Using the data below, work out how many lines contain "back", and report only that number.

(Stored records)
________________________

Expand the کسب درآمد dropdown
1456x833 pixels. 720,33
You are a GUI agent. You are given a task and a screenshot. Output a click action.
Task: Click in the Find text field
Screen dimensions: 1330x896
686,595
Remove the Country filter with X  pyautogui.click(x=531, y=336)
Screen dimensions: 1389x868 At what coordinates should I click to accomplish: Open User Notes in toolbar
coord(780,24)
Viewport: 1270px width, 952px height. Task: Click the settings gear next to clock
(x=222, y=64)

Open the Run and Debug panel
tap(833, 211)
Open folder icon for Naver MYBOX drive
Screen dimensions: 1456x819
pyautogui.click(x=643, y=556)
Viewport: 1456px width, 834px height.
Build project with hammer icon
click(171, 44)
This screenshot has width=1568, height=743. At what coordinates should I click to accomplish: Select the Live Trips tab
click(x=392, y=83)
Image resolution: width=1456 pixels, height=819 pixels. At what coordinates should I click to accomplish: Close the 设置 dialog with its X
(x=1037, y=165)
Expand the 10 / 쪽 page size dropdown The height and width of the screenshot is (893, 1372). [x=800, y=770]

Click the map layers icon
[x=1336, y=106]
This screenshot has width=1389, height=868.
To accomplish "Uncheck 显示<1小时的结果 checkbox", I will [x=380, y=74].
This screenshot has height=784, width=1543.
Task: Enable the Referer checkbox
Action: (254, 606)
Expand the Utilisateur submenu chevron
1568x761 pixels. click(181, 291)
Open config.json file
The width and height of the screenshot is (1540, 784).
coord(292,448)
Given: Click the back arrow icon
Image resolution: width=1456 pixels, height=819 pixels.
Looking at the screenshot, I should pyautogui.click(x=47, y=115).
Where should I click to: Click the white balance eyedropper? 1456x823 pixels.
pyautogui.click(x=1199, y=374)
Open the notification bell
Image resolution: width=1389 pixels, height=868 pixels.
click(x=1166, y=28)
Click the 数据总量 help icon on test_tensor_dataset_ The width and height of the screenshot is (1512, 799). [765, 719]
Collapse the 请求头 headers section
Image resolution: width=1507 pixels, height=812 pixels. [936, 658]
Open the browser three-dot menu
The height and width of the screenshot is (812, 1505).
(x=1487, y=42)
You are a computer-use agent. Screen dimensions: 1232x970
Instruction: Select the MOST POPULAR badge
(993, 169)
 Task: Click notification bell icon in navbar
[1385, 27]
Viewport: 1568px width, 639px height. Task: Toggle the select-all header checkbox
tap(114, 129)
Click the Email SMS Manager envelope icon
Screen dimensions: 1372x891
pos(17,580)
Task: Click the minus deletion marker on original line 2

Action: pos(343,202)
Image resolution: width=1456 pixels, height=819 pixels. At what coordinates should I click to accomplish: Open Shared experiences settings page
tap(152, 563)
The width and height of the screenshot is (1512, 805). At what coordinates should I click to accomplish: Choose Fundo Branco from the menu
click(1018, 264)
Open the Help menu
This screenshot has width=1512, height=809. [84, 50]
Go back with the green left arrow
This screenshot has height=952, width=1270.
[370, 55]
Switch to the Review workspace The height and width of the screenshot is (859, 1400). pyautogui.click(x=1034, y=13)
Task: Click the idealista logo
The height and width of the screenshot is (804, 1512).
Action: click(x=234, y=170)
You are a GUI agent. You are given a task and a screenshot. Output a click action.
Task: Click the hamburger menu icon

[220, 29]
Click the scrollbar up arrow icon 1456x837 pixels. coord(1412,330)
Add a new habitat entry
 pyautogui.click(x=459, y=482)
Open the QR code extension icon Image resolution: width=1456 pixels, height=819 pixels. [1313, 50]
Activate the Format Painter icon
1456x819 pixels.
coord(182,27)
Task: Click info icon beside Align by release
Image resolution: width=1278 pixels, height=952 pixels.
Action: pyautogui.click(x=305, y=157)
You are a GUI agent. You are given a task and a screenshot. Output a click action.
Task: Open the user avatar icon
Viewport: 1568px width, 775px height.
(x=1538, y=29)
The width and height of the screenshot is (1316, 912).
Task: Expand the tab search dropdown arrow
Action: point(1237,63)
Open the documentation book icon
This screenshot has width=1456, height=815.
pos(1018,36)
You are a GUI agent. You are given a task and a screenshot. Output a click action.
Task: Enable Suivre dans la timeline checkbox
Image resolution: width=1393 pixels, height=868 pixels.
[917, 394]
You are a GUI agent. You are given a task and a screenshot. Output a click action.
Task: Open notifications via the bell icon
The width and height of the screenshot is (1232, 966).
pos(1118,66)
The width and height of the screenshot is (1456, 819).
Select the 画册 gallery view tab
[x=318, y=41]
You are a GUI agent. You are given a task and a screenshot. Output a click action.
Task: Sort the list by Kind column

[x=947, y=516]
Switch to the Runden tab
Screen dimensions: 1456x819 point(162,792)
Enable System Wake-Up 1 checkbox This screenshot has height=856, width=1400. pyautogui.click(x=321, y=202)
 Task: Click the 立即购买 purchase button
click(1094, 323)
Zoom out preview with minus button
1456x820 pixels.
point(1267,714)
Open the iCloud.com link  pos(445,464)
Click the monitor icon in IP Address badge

________________________

- **Response to this exercise**:
2